> Extract to read:

Garrick’s dad was an economist for the International Monetary Fund. Their dinner conversation covered world affairs and national politics. I soaked it up and tried my best to keep up with the conversation. Once in awhile, I managed to hold my ground and even best my companions. I recall one dinner where Garrick, in an effort to show his clear superiority in all things world affairs, threw down and challenged me to identify what the acronym SWAPO stood for. Having just dealt with a Model UN resolution regarding recognition of the South West African People’s Organization as the official government in exile of Namibia, I felt pretty confident on that one. I did not, however, correctly identify the role of the Shining Path in Peru in the follow-on questioning. This was the kind of thing we talked about. It wasn’t the kind of thing we did in my home. I didn’t go back to dinner there without reading the day’s Washington Post headlines.
This was also a family that had lived abroad and had traveled extensively. I was perhaps the only 17 year old girl in all of Northern Virginia, perhaps the entire eastern United States, who enjoyed watching multi hours-long travelogue slideshows with live commentary. But I *really* did. Garrick’s family had trekked all over the world, whereas I had never left the DC metro region. Sitting in his basement, I traveled the world with this family through their carefully curated slideshows. It made me curious. I loved their stories and I loved being part of their family rituals. I felt included and I felt like I became a little bit smarter just by being around them all.

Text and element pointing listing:
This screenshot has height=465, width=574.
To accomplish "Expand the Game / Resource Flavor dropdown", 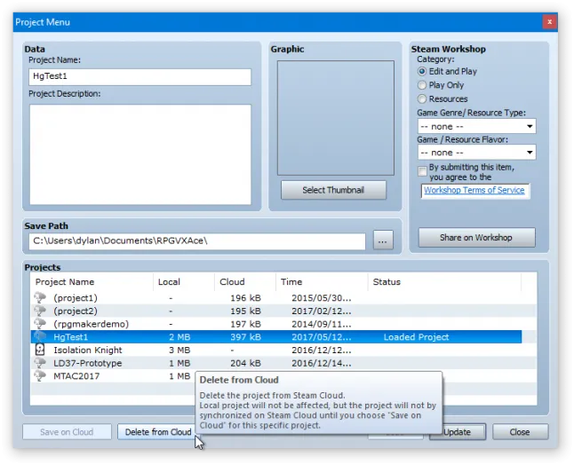I will 476,153.
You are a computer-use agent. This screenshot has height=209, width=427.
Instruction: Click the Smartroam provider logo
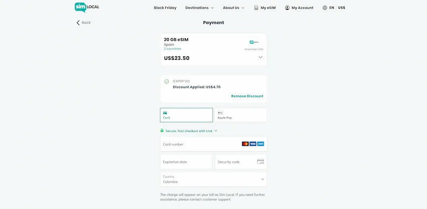point(254,43)
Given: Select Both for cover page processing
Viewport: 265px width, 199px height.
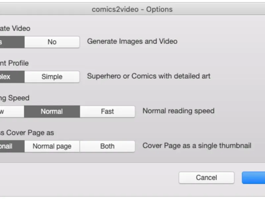Looking at the screenshot, I should [x=107, y=146].
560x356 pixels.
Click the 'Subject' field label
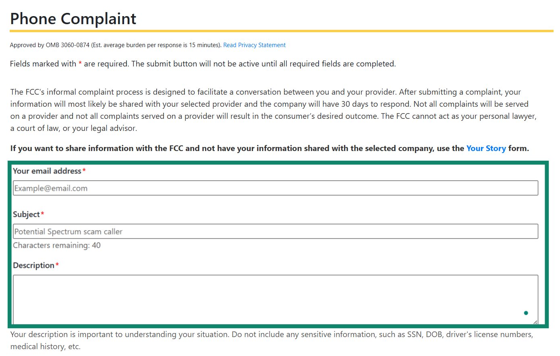pyautogui.click(x=26, y=215)
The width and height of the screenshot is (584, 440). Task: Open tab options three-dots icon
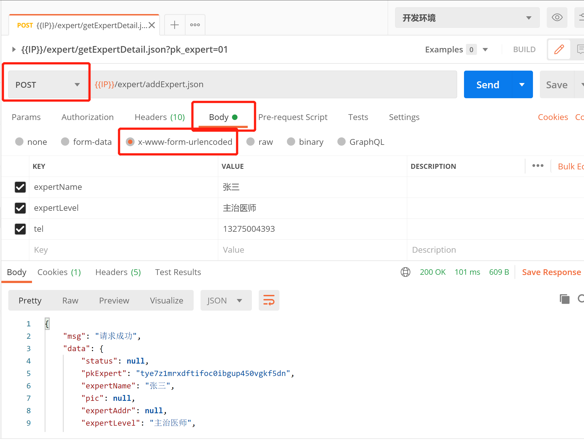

> Problem set:
1. Transcribe the part of the passage about Garrick's family that opens with the words containing "This was also" and closes with "around them all.".
2. According to the passage about Garrick's family, are these statements true? (a) Garrick's father worked as an economist for the International Monetary Fund. (b) The narrator correctly identified the role of the Shining Path in Peru. (c) The narrator had traveled widely outside the DC metro region. Answer yes or no for each, and quote the words from the passage that decide it.
3. Resume the passage about Garrick's family, starting after its final sentence.

> Answers given:
1.
This was also a family that had lived abroad and had traveled extensively. I was perhaps the only 17 year old girl in all of Northern Virginia, perhaps the entire eastern United States, who enjoyed watching multi hours-long travelogue slideshows with live commentary. But I *really* did. Garrick’s family had trekked all over the world, whereas I had never left the DC metro region. Sitting in his basement, I traveled the world with this family through their carefully curated slideshows. It made me curious. I loved their stories and I loved being part of their family rituals. I felt included and I felt like I became a little bit smarter just by being around them all.

2.
(a) Yes: "Garrick’s dad was an economist for the International Monetary Fund."
(b) No: "I did not, however, correctly identify the role of the Shining Path in Peru in the follow-on questioning."
(c) No: "whereas I had never left the DC metro region."

3.
There was an episode of Sex and the City where Carrie reluctantly breaks up with her boyfriend. Reluctant only because she really, really liked his mom. I can relate. I think I spent almost as much time on the phone with Jenna as I did with Garrick. When Garrick and I finally broke up, I might have been sadder to lose my girlfriend than to lose my boyfriend.
Of course we kept in touch but over the years that too, has waned. I hope that I can be a friend to my sons’ girlfriends and, someday, wives in the way that Jenna was to me. I recall that she was the first person who ever told me that I was a good writer and who encouraged me.
No one is shaped by only one person. These women I write about were not the only ones who influenced me or taught me things. It’s a complex calculus, making a whole person. I think my mom understood this. Only much later in my life did I come to realize how difficult it was for my mother to see me connect with these other women. How much it made her feel inadequate and how jealous she was of the time I spent with them. She never said this to me. One day I just understood it to be true. In knowing this and upon looking back, I value her and those relationships even more.
Happy Mother’s Day to all the women who shape our lives.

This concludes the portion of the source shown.